Some protection may be afforded by “passive immunity”, which, as the term indicates, does not activate the body’s own defense system. Instead, it relies on antibodies transferred from somebody else. Since a previously infected person has such antibodies in their blood, that can be used—after removal of blood cells—as “convalescent plasma” in transfusions. Convalescent plasma is currently being evaluated as a treatment for severely ill COVID-19 patients.

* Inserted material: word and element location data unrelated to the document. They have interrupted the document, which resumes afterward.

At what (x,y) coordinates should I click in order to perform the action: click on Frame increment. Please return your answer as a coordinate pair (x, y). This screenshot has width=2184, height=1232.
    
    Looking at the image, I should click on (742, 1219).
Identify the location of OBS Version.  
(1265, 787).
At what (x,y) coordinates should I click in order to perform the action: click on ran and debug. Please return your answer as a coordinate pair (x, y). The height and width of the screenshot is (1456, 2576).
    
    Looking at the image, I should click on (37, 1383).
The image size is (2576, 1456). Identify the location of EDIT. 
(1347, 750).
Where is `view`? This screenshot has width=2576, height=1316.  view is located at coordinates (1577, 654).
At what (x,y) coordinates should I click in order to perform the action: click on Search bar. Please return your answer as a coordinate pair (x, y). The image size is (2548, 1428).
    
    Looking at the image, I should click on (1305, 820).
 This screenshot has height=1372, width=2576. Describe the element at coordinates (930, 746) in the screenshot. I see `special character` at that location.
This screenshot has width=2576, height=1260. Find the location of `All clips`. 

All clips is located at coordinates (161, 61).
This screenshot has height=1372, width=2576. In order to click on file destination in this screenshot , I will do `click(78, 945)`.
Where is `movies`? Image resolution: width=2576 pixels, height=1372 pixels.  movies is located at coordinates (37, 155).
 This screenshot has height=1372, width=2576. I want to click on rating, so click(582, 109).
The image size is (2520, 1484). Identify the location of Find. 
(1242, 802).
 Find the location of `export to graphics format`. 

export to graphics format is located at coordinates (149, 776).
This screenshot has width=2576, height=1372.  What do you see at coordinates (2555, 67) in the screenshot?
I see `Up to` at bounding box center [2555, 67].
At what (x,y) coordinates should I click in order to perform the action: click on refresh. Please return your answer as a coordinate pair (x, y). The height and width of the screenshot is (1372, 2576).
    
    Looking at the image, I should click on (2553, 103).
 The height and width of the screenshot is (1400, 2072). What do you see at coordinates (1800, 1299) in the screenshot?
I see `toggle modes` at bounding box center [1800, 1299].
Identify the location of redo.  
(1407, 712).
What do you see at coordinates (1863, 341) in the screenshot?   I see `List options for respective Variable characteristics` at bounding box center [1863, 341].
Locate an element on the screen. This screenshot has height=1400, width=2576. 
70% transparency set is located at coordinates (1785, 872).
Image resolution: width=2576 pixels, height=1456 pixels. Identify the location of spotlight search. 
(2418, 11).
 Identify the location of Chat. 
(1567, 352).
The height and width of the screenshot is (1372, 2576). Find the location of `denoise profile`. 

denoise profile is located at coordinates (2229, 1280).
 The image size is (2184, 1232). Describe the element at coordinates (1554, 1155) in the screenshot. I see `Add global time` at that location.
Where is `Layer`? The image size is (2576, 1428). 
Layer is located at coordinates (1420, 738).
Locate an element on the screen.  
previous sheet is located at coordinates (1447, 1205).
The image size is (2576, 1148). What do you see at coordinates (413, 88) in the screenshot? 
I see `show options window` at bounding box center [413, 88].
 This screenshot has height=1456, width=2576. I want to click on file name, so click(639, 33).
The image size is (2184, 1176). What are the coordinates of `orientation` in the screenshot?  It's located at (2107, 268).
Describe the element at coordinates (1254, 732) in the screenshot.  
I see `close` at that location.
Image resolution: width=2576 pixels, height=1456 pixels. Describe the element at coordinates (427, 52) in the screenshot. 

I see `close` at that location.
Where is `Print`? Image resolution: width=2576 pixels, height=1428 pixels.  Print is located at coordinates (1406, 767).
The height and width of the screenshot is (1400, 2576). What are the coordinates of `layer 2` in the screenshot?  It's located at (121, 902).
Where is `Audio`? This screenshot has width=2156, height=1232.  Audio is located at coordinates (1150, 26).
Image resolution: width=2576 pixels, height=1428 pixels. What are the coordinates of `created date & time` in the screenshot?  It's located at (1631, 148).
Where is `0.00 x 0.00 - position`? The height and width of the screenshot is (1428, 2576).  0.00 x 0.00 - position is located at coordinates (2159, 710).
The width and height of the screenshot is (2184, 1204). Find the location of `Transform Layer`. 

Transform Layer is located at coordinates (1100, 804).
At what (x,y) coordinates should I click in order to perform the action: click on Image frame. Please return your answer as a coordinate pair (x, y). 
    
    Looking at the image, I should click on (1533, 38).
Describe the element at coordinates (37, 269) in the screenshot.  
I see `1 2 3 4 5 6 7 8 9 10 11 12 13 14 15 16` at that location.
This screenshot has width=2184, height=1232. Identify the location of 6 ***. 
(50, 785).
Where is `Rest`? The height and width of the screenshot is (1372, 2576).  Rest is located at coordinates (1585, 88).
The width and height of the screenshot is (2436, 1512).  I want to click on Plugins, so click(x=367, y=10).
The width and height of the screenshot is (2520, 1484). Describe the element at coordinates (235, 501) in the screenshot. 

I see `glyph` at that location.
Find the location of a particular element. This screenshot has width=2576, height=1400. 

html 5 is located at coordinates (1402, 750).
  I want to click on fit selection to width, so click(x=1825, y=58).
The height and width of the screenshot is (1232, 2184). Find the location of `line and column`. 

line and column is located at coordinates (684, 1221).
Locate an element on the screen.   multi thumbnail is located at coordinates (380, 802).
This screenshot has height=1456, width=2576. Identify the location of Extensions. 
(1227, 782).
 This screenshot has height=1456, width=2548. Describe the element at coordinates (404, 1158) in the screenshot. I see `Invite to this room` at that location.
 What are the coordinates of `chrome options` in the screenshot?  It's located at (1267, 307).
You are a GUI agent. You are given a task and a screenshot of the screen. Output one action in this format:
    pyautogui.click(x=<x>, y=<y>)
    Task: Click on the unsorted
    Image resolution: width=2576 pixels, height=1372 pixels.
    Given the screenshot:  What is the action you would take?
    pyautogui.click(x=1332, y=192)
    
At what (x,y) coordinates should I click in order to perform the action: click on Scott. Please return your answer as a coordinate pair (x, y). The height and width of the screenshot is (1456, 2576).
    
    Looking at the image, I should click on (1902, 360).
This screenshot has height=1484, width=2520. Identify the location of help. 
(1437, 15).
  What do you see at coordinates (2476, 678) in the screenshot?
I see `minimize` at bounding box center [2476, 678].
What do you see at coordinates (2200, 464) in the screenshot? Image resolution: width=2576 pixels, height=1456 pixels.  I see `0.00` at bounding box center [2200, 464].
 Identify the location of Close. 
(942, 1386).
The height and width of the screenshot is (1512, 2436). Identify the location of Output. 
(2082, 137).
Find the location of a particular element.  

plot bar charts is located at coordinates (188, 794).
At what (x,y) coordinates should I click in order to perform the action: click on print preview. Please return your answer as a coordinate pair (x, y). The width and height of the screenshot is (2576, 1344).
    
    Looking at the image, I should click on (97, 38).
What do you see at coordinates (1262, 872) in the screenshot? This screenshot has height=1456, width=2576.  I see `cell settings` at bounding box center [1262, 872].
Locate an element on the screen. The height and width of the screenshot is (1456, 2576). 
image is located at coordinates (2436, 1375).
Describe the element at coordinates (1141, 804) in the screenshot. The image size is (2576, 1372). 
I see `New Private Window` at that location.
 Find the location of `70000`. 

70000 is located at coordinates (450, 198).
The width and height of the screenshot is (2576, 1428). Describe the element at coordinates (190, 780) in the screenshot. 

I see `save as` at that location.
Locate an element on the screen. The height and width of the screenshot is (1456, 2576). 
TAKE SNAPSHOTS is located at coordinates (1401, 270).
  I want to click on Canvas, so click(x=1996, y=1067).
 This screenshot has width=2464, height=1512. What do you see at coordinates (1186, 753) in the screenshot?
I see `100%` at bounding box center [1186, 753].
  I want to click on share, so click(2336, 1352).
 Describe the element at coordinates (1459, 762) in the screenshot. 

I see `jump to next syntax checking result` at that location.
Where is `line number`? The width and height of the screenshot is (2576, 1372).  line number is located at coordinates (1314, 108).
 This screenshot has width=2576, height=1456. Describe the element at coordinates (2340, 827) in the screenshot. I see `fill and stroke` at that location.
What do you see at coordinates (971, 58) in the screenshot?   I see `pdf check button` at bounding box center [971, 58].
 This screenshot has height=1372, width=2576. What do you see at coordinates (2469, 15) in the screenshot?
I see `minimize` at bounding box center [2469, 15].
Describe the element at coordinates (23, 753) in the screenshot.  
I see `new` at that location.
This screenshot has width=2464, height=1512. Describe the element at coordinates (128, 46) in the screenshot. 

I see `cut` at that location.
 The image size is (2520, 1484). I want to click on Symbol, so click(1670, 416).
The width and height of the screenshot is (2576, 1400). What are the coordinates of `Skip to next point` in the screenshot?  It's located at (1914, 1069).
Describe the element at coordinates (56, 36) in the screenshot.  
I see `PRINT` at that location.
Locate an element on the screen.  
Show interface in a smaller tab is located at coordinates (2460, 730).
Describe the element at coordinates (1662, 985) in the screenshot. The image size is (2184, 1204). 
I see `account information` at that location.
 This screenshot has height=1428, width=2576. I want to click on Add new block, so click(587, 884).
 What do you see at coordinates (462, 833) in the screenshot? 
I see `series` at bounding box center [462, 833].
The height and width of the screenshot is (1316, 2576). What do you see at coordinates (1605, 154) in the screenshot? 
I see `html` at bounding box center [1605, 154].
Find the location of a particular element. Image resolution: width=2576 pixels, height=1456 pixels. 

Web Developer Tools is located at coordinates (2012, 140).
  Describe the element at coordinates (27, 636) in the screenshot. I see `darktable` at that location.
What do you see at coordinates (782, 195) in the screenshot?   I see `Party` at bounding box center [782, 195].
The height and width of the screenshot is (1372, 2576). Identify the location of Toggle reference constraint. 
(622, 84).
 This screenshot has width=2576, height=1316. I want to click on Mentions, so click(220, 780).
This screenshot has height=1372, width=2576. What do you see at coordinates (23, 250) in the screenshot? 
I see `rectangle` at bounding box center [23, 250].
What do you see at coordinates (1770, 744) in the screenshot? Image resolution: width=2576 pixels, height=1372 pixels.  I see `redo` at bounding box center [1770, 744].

The transfused antibodies are expected to bind virus particles, and in this way reduce the amount of active virus and the disease burden for the patient. Because even transfused antibodies circulate throughout the body for a long time (but not indefinitely), they also can confer passive immunity to a never-infected person. But because those people’s immune systems were never activated by infection or vaccination, the antibodies alone will not protect them as well as a proper vaccination would.

So, development of a vaccine would be the best option to acquire immunity against this virus. But since Coronaviruses can also mutate, vaccines may have to be adapted as new strains of virus emerge. This takes place every year for the common flu vaccines. Therefore, timely and widespread testing is not only essential to ongoing management of the pandemic and the tracking of emerging immunity, but is also a key requisite in the development of effective vaccines.